[Start LISTING]

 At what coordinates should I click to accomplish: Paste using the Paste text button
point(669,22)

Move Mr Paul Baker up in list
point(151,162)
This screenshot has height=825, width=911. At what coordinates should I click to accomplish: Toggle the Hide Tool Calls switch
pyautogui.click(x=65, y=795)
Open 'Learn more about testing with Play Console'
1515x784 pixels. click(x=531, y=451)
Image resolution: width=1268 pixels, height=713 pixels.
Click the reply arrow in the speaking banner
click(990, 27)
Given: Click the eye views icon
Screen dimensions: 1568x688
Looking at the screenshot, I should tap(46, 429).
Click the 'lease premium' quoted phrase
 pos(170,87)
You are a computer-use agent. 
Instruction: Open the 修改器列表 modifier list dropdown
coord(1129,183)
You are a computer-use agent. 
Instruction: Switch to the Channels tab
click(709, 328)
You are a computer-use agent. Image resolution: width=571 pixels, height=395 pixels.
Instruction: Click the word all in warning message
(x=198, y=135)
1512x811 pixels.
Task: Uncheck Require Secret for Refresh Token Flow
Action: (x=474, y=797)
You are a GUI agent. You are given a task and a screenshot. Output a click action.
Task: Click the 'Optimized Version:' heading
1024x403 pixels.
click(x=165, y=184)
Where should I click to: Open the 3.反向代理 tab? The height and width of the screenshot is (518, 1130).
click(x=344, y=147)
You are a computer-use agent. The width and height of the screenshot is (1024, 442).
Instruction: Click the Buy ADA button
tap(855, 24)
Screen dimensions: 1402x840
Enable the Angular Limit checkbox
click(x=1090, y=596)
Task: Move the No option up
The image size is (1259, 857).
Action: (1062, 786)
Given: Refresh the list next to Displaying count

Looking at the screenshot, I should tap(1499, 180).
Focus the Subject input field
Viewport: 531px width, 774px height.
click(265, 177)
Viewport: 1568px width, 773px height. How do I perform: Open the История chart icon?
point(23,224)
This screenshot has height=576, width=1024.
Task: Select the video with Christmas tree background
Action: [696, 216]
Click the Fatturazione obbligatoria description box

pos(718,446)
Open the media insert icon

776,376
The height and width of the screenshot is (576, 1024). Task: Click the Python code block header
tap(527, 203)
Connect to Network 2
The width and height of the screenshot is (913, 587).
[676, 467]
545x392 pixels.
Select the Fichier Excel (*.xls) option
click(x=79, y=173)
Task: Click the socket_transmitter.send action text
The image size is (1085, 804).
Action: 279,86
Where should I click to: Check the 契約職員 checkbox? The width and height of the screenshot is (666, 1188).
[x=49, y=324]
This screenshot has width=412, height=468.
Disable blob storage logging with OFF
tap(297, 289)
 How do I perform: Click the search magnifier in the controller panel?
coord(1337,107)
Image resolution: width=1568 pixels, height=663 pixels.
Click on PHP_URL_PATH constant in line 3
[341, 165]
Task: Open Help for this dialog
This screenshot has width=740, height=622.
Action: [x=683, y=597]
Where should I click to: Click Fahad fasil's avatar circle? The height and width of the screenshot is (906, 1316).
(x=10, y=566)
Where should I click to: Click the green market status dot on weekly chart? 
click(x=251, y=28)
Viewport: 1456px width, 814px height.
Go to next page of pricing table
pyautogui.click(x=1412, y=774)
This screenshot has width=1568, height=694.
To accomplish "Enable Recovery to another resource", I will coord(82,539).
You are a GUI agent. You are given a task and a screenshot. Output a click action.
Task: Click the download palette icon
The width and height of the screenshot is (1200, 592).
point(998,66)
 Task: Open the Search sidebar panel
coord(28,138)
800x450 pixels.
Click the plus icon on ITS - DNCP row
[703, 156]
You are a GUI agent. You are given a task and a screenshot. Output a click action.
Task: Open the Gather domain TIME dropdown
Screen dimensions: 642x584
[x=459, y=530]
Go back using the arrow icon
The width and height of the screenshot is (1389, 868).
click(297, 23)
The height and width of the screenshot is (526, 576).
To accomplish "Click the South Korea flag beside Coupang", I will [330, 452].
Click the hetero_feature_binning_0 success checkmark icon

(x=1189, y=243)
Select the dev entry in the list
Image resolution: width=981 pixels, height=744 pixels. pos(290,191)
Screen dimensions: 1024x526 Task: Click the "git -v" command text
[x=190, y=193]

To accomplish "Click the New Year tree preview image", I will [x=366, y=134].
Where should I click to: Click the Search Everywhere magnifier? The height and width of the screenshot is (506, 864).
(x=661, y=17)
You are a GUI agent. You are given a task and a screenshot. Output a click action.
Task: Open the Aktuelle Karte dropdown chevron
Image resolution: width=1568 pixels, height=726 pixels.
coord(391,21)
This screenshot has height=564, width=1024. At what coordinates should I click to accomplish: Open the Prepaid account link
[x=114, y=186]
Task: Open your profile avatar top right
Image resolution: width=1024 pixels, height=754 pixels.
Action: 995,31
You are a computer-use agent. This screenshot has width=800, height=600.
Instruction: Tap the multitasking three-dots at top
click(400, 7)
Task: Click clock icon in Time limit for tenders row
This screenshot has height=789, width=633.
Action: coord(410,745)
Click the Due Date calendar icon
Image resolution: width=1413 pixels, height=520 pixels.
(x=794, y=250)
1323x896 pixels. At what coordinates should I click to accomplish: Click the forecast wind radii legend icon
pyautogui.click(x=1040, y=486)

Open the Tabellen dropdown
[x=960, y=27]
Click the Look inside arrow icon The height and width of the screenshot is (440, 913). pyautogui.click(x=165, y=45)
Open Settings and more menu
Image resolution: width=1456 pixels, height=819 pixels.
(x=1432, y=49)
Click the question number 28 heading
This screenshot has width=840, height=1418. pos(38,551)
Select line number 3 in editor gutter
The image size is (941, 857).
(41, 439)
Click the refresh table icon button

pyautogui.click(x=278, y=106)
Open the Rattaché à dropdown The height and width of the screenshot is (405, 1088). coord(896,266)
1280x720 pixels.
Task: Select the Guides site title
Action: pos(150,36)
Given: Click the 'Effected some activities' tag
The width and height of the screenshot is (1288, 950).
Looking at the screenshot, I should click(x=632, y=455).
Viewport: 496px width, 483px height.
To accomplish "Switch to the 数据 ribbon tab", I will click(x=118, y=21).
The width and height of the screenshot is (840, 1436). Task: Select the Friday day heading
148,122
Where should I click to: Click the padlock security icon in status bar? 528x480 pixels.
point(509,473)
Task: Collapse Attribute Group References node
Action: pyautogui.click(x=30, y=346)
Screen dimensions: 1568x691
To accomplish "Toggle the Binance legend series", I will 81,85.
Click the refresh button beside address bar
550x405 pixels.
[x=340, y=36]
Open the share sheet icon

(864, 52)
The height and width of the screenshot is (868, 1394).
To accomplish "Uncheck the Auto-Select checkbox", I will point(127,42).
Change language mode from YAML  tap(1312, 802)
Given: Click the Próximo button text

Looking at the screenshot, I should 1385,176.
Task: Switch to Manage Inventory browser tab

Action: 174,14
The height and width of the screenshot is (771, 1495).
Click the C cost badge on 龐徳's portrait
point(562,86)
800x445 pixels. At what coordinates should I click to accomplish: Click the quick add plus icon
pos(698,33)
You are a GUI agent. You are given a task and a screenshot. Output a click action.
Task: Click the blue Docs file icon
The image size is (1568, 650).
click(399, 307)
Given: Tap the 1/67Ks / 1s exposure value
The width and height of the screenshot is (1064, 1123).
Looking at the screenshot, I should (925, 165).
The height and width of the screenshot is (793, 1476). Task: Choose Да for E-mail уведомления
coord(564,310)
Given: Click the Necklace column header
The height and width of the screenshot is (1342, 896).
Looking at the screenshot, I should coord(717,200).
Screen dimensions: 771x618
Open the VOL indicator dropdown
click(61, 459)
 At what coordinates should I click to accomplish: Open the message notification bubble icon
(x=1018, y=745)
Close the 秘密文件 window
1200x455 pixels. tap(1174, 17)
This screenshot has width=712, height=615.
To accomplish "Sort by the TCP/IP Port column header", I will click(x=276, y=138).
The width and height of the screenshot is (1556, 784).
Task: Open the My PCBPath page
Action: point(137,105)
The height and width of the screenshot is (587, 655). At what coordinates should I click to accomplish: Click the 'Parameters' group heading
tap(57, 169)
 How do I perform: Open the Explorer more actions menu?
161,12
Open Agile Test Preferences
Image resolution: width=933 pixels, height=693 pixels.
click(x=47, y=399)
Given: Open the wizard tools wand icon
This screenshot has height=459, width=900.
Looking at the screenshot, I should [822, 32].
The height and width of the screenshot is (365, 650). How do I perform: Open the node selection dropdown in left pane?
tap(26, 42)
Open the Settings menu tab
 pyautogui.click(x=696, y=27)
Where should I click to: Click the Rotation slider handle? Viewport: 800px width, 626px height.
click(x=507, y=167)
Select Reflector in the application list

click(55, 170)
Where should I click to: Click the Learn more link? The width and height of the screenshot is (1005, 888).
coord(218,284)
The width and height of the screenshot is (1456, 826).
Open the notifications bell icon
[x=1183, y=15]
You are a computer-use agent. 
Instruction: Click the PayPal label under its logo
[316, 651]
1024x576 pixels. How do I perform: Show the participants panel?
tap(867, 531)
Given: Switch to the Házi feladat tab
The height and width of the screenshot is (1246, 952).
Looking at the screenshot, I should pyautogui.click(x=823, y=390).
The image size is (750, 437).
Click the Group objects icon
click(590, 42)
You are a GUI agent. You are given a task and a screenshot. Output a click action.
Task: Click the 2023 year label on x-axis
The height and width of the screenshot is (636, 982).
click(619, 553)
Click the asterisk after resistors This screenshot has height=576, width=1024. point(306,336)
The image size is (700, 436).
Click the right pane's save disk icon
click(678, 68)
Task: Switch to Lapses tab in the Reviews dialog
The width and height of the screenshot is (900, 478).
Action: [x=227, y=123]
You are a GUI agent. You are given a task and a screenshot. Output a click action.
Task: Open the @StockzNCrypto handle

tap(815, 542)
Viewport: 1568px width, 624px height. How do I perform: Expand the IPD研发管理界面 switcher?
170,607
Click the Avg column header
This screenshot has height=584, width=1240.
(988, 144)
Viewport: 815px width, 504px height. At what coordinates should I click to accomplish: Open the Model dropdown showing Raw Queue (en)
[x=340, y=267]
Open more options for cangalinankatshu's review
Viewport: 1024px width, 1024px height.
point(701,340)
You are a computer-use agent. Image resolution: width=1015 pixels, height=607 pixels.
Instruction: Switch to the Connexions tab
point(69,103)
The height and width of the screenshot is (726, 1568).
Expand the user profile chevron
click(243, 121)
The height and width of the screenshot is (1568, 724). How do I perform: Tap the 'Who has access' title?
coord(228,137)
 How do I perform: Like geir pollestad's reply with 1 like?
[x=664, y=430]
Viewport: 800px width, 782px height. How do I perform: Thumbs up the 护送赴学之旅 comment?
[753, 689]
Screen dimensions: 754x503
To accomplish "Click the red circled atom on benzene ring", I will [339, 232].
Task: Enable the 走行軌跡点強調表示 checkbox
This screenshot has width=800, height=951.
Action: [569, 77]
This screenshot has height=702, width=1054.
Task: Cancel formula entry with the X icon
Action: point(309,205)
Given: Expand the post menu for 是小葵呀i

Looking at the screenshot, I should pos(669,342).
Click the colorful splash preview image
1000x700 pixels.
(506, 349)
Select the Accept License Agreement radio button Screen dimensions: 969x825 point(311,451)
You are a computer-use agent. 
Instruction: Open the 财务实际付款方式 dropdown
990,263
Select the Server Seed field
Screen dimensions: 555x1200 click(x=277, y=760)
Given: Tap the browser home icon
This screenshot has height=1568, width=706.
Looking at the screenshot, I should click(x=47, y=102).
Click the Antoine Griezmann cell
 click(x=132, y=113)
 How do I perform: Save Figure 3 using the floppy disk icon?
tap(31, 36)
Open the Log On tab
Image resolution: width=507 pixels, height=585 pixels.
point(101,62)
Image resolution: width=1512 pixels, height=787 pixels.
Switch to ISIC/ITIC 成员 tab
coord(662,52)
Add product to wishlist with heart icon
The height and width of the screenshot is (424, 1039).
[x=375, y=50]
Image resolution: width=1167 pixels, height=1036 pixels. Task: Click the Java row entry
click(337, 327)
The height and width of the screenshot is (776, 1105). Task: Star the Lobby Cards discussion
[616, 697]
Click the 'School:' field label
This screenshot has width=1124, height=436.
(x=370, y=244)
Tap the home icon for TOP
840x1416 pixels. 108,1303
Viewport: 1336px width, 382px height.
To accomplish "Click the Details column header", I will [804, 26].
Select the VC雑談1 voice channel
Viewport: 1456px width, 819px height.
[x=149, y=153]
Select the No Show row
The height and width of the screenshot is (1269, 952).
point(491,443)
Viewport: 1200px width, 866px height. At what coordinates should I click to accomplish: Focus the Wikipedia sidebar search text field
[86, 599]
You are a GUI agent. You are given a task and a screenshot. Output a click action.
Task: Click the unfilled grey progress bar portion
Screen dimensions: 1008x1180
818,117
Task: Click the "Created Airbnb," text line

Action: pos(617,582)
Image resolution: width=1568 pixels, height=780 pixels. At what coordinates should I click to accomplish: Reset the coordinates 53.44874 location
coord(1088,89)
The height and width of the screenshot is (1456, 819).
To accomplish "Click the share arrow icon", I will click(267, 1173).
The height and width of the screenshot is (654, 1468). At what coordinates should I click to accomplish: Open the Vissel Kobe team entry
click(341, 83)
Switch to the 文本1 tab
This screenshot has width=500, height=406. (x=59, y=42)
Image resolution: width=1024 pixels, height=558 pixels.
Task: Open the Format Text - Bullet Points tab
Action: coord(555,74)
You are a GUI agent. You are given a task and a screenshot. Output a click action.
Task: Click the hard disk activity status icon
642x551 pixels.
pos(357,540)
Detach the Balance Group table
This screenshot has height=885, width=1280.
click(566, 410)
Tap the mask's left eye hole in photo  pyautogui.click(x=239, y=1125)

[End LISTING]

Recast the lines above, from the start of the records through the line that contains "pyautogui.click(x=65, y=795)", as a numbered list, with both ends included and blank lines left out.

**WRITTEN RESPONSE:**
1.  At what coordinates should I click to accomplish: Paste using the Paste text button
2. point(669,22)
3. Move Mr Paul Baker up in list
4. point(151,162)
5. This screenshot has height=825, width=911. At what coordinates should I click to accomplish: Toggle the Hide Tool Calls switch
6. pyautogui.click(x=65, y=795)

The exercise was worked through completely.